Il calcio è bello, divertente, appassionante, ironico, maligno, crudele, polemico, talvolta ignorante e maleducato…ma a noi piace anche per questo. Non è solo sport, è una bomba a orologeria di emozioni ad arte.

Questo articolo vuole essere il primo di una rubrica semplice basata su 7 mie considerazioni (soggettive, parziali e quindi assolutamente criticabili e opinabili) su quello che è e circonda la Serie A.

Perché 7? Perché è il mio numero preferito ed è stato ed è tutt’ora il numero di grandissimi giocatori, su tutti Garrincha e (mio parere e quindi discutibile) una menzione particolare va a Robert “Bobby” Pirès.

Il 7 è un numero magico, istrionico ed eclettico.
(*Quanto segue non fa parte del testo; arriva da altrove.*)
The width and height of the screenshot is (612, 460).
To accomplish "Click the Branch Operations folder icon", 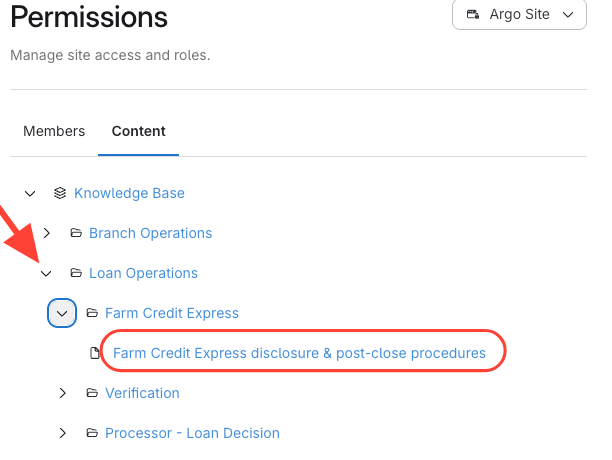I will pos(75,233).
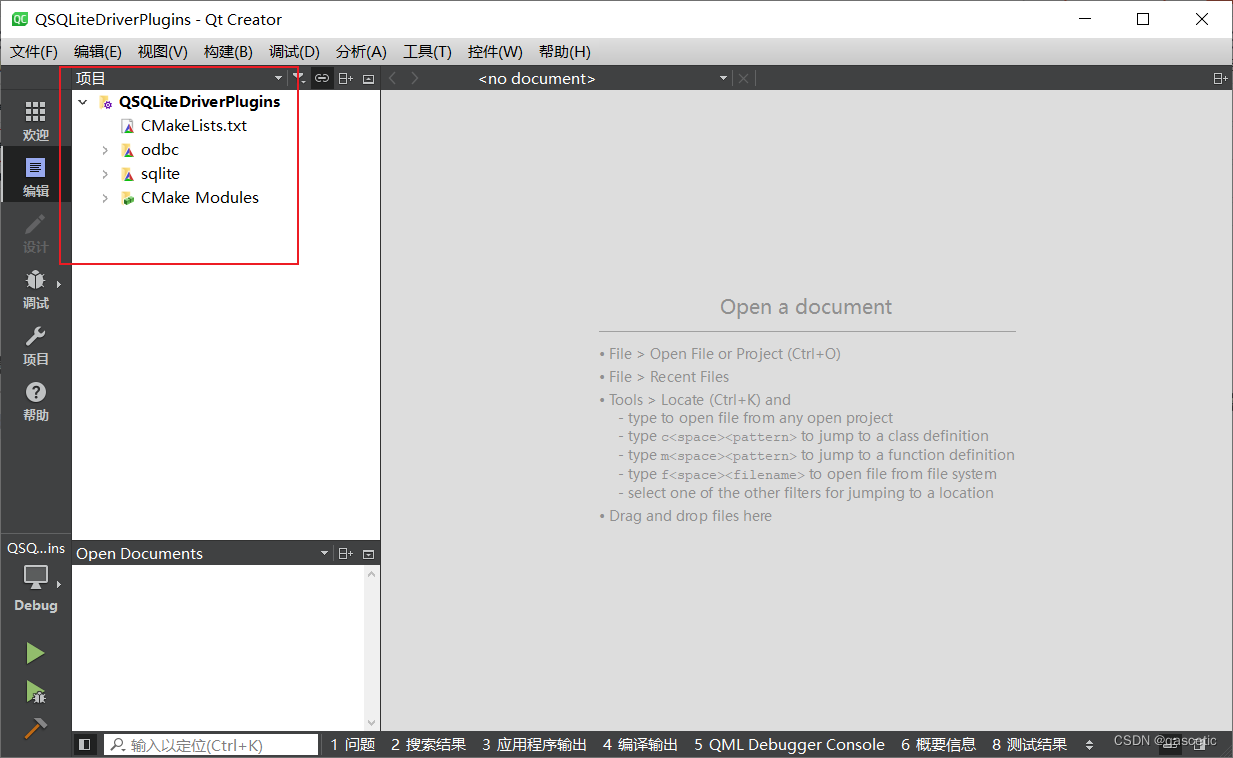This screenshot has width=1233, height=758.
Task: Build the project using the hammer icon
Action: click(35, 729)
Un numero che incanta e che sa ingannare, vedere per credere: Geoffrey Kondogbia ne è la prova.

 Fatta questa tediosa introduzione, direi che è ora di cominciare: diamo inizio a 7 considerazioni sui migliori talenti – secondo il mio modesto parere –  candidati campioni della Serie A stagione 2019-2020.
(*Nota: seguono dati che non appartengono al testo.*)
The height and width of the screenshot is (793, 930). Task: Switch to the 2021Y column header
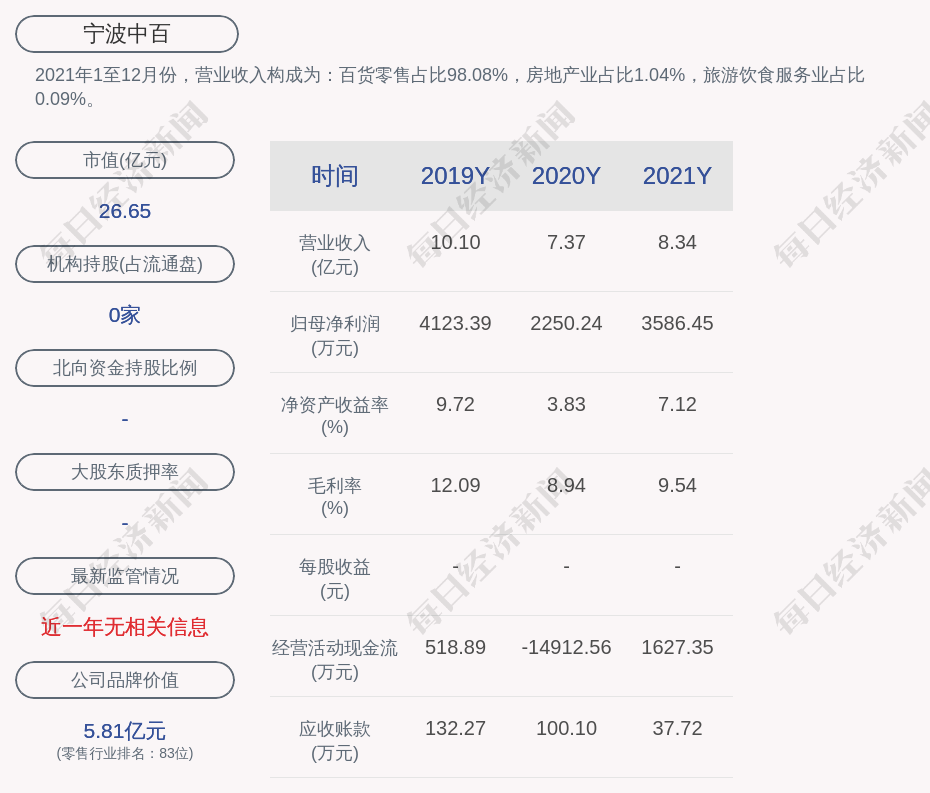click(677, 176)
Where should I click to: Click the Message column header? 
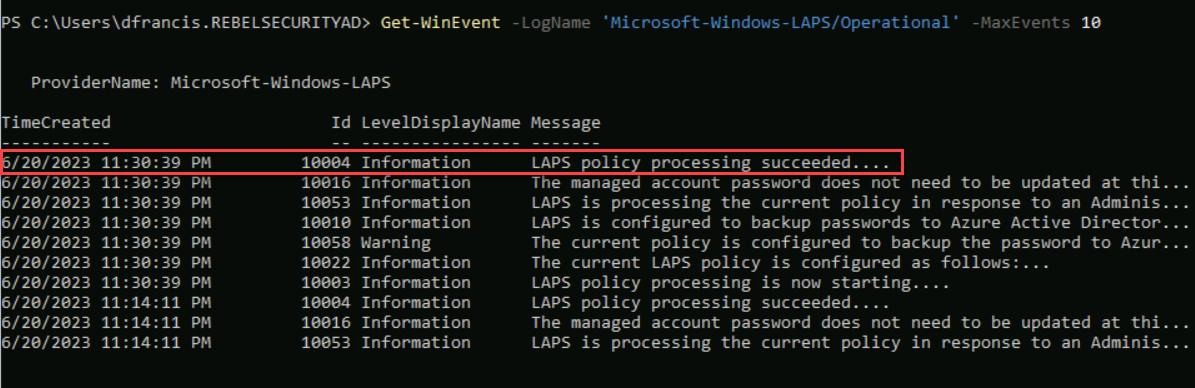(x=565, y=122)
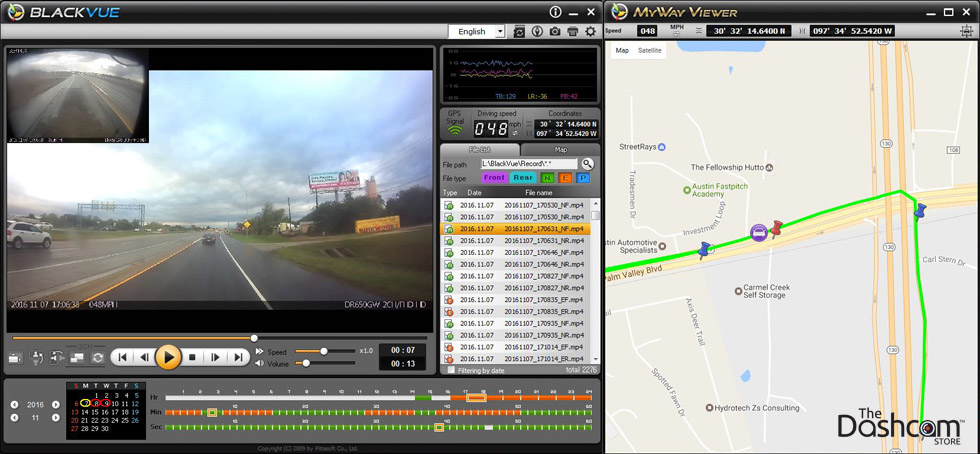Go to next year using arrow beside 2016
Screen dimensions: 980x454
[x=56, y=404]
  1. Federico Chiesa, classe 1997, Fiorentina. Reduce da un’esaltante tripletta, Federico corre e corre e corre durante le partite. E cade, cade e cade e cade durante le partite. La tripletta contro il Bologna dell’ultima giornata è stata formidabile, ma che dire della sua stagione? Troppo altalenante, incarna lo specchio della Fiorentina. Nel 2020-21 sarà ancora a Firenze? Per la sua maturazione calcistica, gli consiglio di sì (vedi Bernardeschi…)
  2. Dejan Kulusevski, classe 2000, Juventus. Forte è forte, a Parma ha dimostrato tocchi decisamente interessanti. Ma è forte per davvero? Basta una stagione a consacrare qualcuno a fulgido campione del futuro? Io dico di no. L’anno prossimo alla Juventus occuperà la fascia destra o quella sinistra della panchina?
  3. Marash Kumbulla, classe 2000, Hellas Verona. Sono di parte (mia moglie è veronese), ma che stagione ha fatto l’Hellas? Occhi fuori dalle orbite, soprattutto per questo ragazzino di oltre 190 cm d’altezza. Nella difesa a tre ha fatto faville, ma può reggere la pressione di grandi palchi? Ascolta un cretino (cit. Micio), resta a Verona un’altra stagione: si mangia bene, il vino è buono e le donne sono stupende.
  4. Musa Barrow, classe 1998, Bologna. Ecco, questo per me è il vero fenomeno di questa lista: il Black Panther della Serie A. Ha i muscoli in Vibranio e sono sicuro che i suoi tiri farebbero impallidire persino Thanos. Perché l’Atalanta lo abbia venduto mi è ignoto… tenetelo d’occhio.
  5. Andrea Pinamonti, 1999, Genoa. Da cuore nerazzurro e malato fantallenatore, ho scommesso sul Pina dapprima credendoci, poi sperandoci. Andrea ha sicuramente patito l’annata difficoltosa del Grifone che agli ultimi sospiri combatte per non retrocedere. Cosa gli riserba il futuro? Spero non poco quanto il suo bottino stagionale (5 reti in campionato).
  6. Sandro Tonali, 2000, Brescia. Alzi la mano chi ha scommesso sulla retrocessione del Brescia. Un disastro: floppone Balotelli, Corini-Grosso-Corini-Lopez, imbarcate su imbarcate. Ma c’è lui, il Gattuso/Pirlo del futuro. Come molti, nel post lockdown non ha brillato, ma questo ragazzo è fenomenale. Don Beppe fammi contento.
  7. Nicolò Zaniolo, 1999, Roma. Eccolo qui il pupillo del Colosseo, colui sulle quali gravano le speranze giallorosse. Colui che infiamma il campo quanto le discoteche romane. Si darà una calmata? Ma certo, anche Supermario era così e poi… no aspetta: è ancora così. Nicolò, metti presto la testa a posto che ti aspetta una grande carriera.